A man walks next to a Bank of America branch in New York October 24, 2012. [Photo/Agencies] |
New York - Bank of America Corp raised $1.47 billion by selling its remaining stake in China Construction Bank Corp (CCB), ending an eight year-old investment that generated a paper profit more than five times the original cost.
The Charlotte, North Carolina-based bank sold 2 billion Hong Kong-listed shares of CCB at HK$5.70 each, a 3.9 percent discount to Tuesday's close, a term sheet of the deal seen by Reuters showed. CCB's Hong Kong traded shares fell 2.2 percent on Wednesday.
BofA joins a list of Western financial institutions that have found that their investments in Chinese financial firms did not give them the foothold they had hoped for in that country.
"The only thing that will be central to banking in China will be China's domestic banks," said Donald Straszheim, head of China research at International Strategy & Investment Group in Los Angeles.
Bank of America's exit makes it the second US bank to completely sell out of a China bank investment this year, after Goldman Sachs offloaded its remaining $1.1 billion stake in Industrial and Commercial Bank of China Ltd.
Goldman Sachs grossed $10.1 billion from selling its ICBC stake after investing $2.58 billion in 2006, using internal funds that invest a mix of client, employee and corporate cash.
BofA's past three sales of CCB stock since August 2011 have helped raise $16.37 billion, according to Reuters calculations.
The original 9.9 percent stake was purchased by Merrill Lynch for $3 billion in 2005 ahead of the Chinese bank's initial public offering. BofA assumed the stake when it purchased Merrill after the bank and brokerage nearly collapsed in the 2008 financial crisis.
The Chinese banking system has shown signs of stress, with bad loans picking up as economic growth slows. As a result, several Chinese lenders are preparing to launch equity sales to bolster their capital bases.

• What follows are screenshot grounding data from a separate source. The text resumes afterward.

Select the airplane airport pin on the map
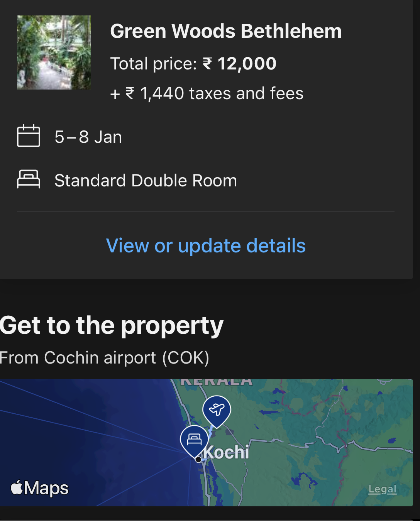Screen dimensions: 420x521 217,410
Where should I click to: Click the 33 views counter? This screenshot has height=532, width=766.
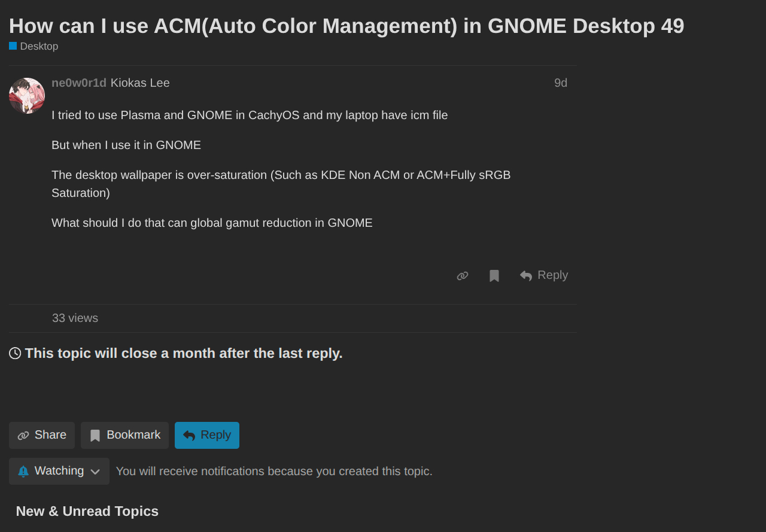75,318
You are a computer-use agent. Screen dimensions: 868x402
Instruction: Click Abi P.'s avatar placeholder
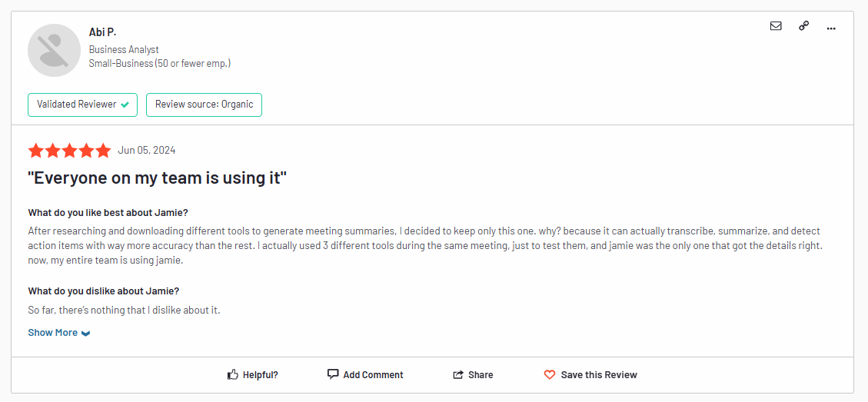(x=55, y=50)
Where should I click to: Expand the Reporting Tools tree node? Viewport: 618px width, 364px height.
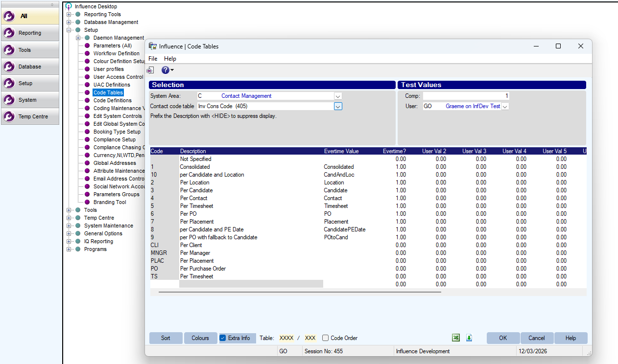click(69, 14)
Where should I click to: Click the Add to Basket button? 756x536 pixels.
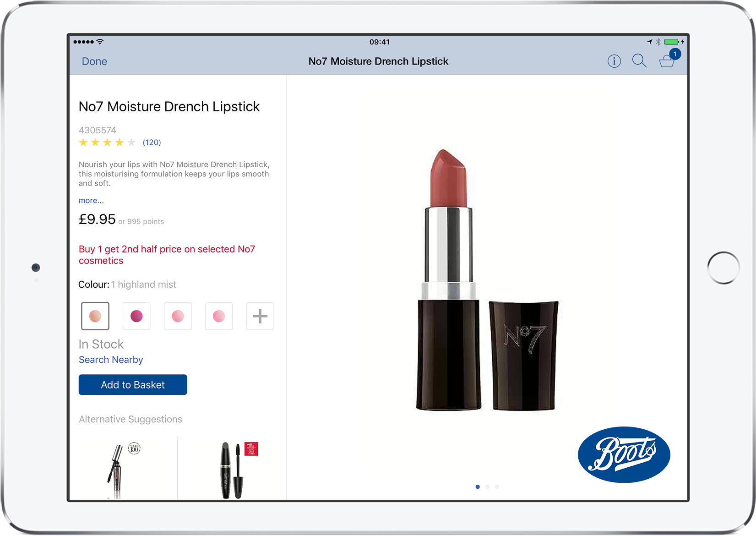point(133,385)
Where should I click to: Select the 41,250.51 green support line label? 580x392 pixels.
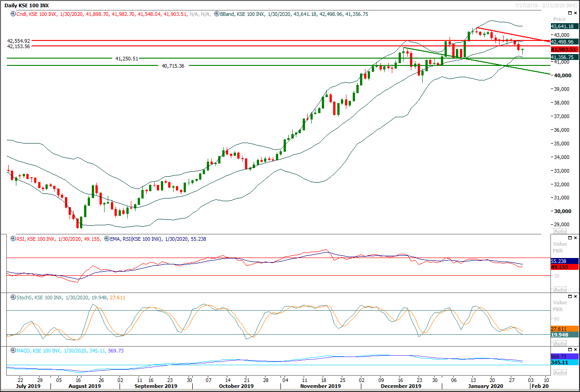[127, 58]
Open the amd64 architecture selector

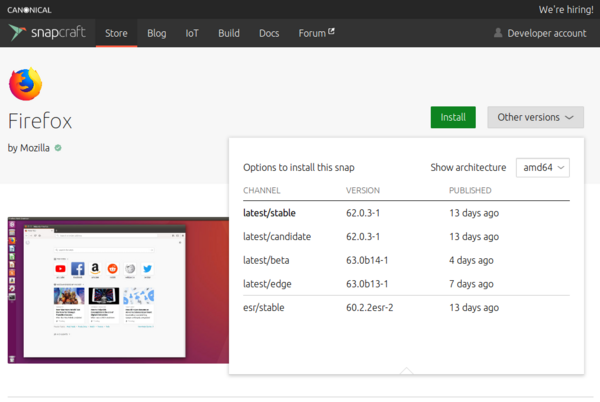pyautogui.click(x=542, y=167)
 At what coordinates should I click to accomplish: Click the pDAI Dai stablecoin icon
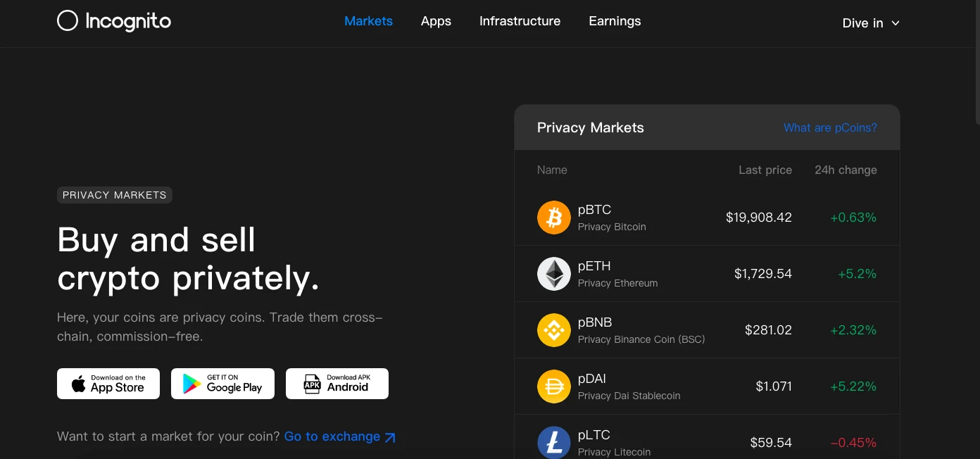click(x=554, y=386)
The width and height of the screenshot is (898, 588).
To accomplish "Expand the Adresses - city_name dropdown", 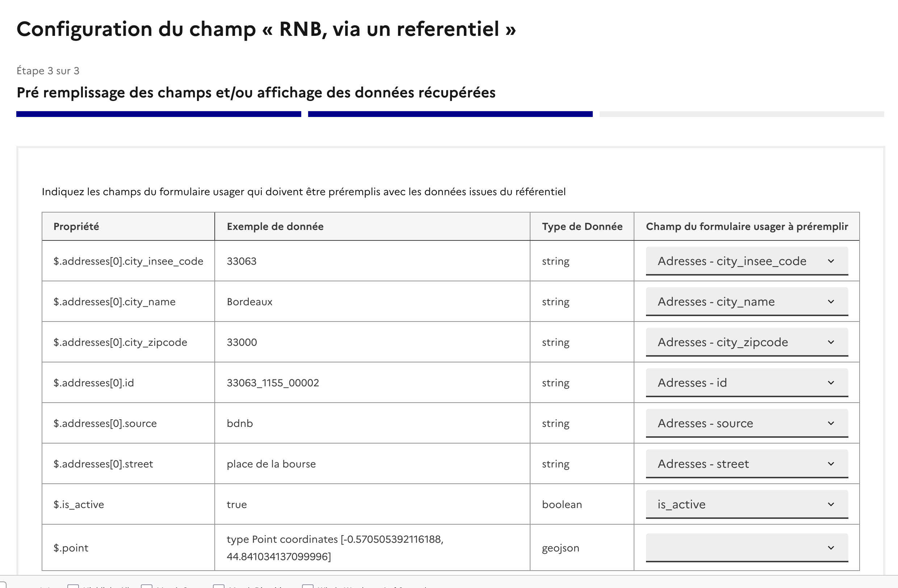I will pos(746,302).
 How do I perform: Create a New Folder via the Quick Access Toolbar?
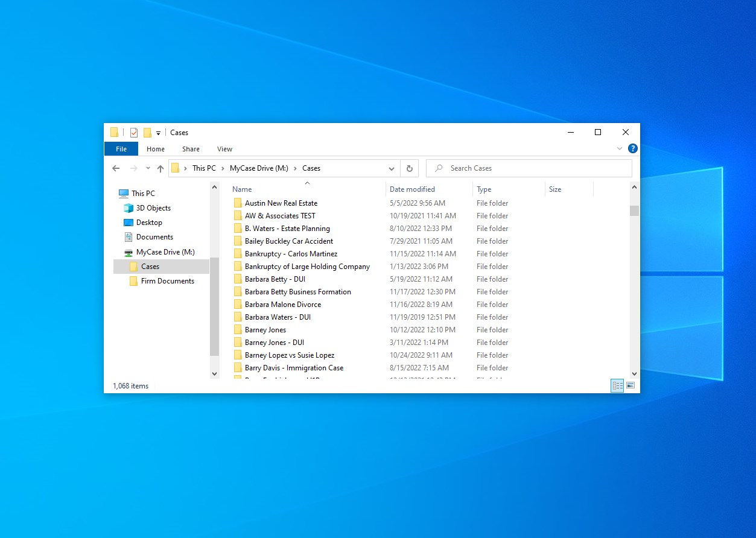tap(147, 132)
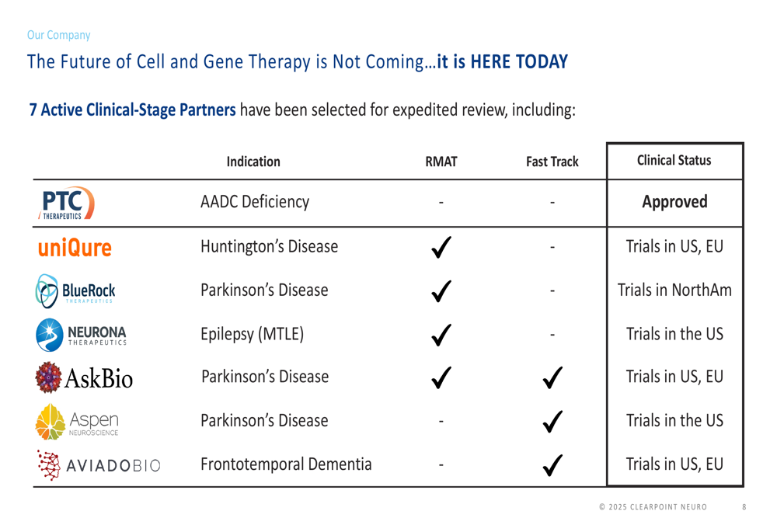The image size is (777, 532).
Task: Click the RMAT checkmark for uniQure
Action: tap(441, 247)
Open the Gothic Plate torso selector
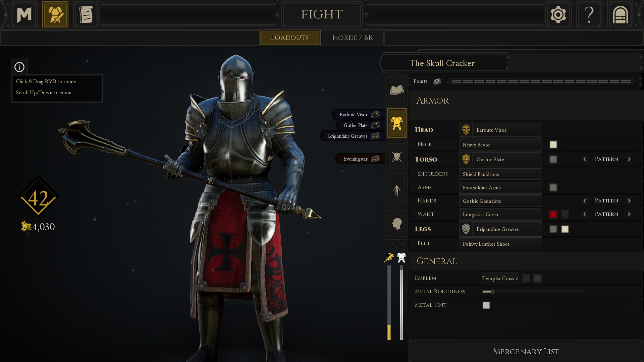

But even before the Chinese banking sector weakened, many US and European banks decided to sell the assets to bolster their own capital bases and focus on their main businesses.
Since US and European banks began building stakes in Chinese banks, new international capital rules have been formulated, which will make it more expensive for them to own shares of other financial institutions.
Bank of America said on Tuesday that it expects to record about a $750 million gain before taxes on the stake sale. With that profit, its total gains from dividends and selling shares will amount to nearly $18 billion before taxes, according to regulatory filings between 2009 and 2013.
At the time, Bank of America's then chief executive Kenneth Lewis said the partnership was designed to give Bank of America more access to roughly 1.3 billion Chinese consumers, while CCB would benefit from BofA's US retail banking experience.
The US bank increased its holdings in following years, before paring it down starting in 2009. In 2011, the bank raised a combined $14.9 billion from selling shares in CCB to a group of investors that included Singapore's Temasek Holdings.
Bank of America launched Tuesday's sale after a lock-up on its remaining stake expired last month. The bank will continue its strategic partnership with CCB in business areas like customer service and sales models, the bank said in a press release.
Bank of America shares closed at $14.25 on Tuesday, up nearly 1 percent from Friday's close.